The Fix the Streets Committee has raised $82,590 in campaign contributions to try to convince voters to support the Nov. 5 ballot measure that calls for extending the 1-percent local-option sales tax for 10 years to fix streets.
Much of the money is from companies in the street construction business.
In contrast, Carol Martin, longtime City Hall observer and critic, is heading up a committee opposed to the sales-tax extension. The committee, called Get the Facts CR, has raised $351 to get its message out.
At a Fix the Streets committee news conference on Friday at the Cedar Rapids Metro Economic Alliance, Carolyn Bonifas Kelly, associate director of research and communications for national transportation research group TRIP, said 48 percent of Cedar Rapids’ streets are in poor condition and 25 percent in mediocre condition, which together means that three-fourths of the streets show “significant deterioration,” she said.
The numbers come from city data provided to the Federal Highway Administration, Bonifas Kelly said.
She said TRIP, which is located in Washington, D.C., recently rated streets in cities with populations of 250,000 or more, but she said the condition of Cedar Rapids’ streets would have placed it among the 10 worst in the nation if cities Cedar Rapids’ size had been included in the survey.
Bonifas Kelly’s said TRIP estimated that every motorist in Cedar Rapids pays $696 a year in extra vehicle maintenance and vehicle depreciation costs because of driving on the city’s bad streets.
Committee chairman Don Thomas, who served as city Streets Commissioner from 1994 through 2005, said the city had revenue to repair residential streets in his early years in office. At one point, he said he pushed for a local-option sales tax to help with the work, but he said he could not win support from his City Council colleagues at the time.
Chuck Finnegan, president of asphalt paving company L.L. Pelling of North Liberty, said his firm worked on 25 to 30 residential streets a year in Cedar Rapids in the early 1990s, but then most of that work “kind of disappeared,” he said.
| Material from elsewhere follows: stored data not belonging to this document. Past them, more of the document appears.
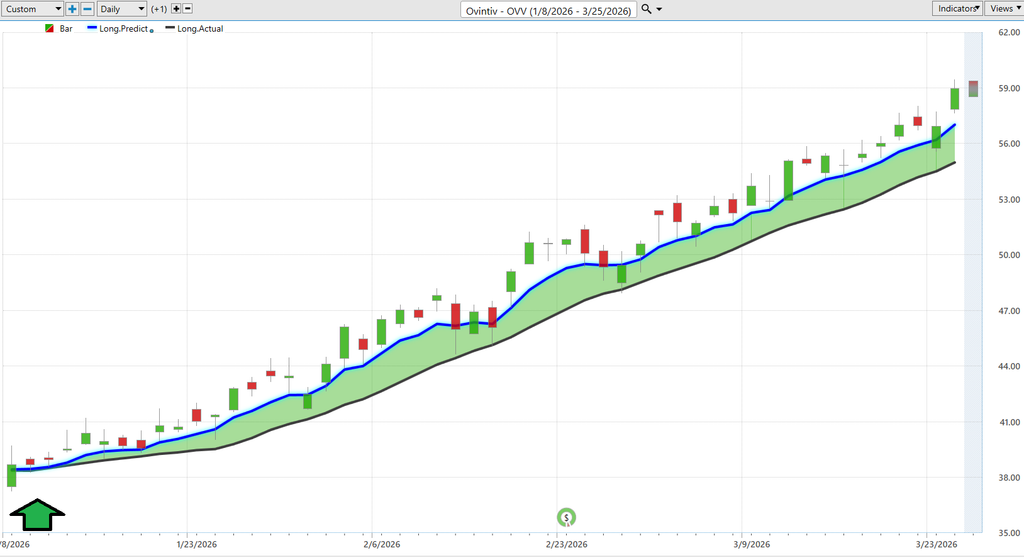1024x557 pixels.
Task: Open the Views menu
Action: coord(1003,8)
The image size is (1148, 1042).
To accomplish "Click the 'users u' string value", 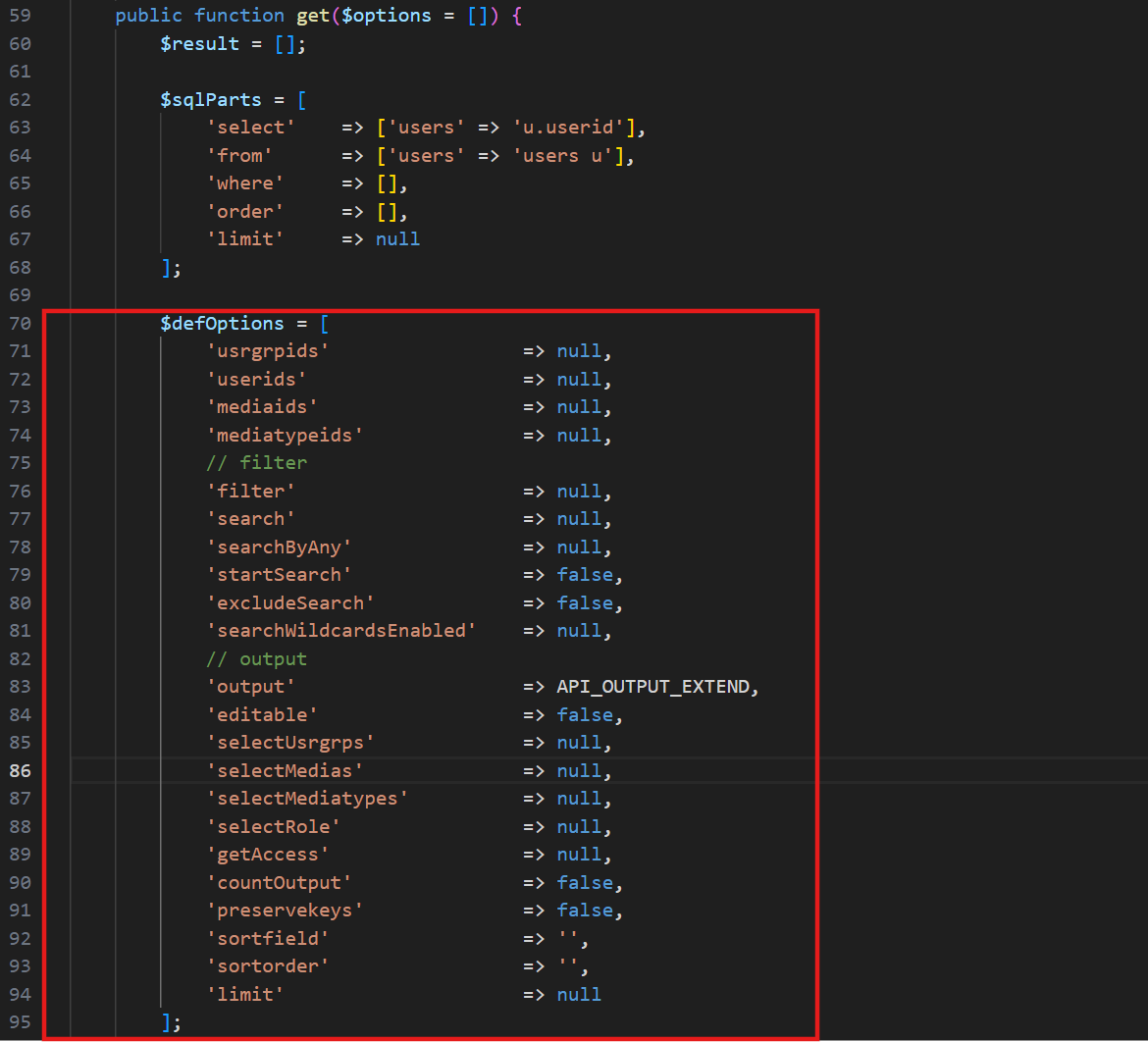I will (x=563, y=156).
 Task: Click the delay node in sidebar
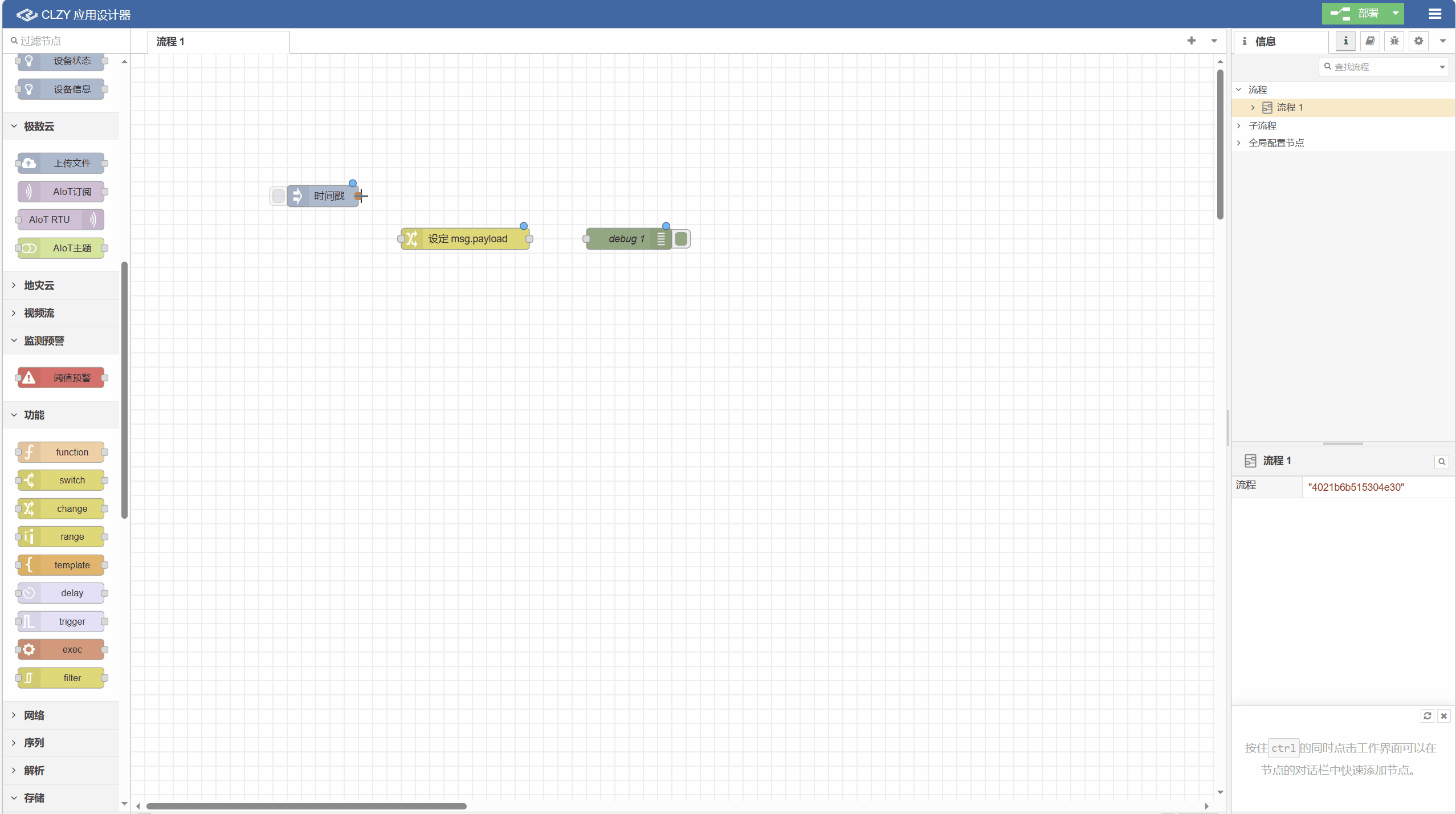point(62,593)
The biggest contributors to the Fix the Streets Committee campaign are: L.L. Pelling, $10,000; Shive-Hattery Inc., $10,000; Croell Redi-Mix Inc., $10,000; Cedar Rapids Metro Economic Alliance, $10,000; Rathje Construction, $5,000; Wendling Quarries Inc., $5,000; E & F Paving Co., $3,000; Snyder & Associates, $3,000; Hawkeye Ready Mix Inc., $2,500; King’s Material Inc., $2,500; Stanley Consultants Inc., $2,500; and Protect Cedar Rapids Committee, $2,531.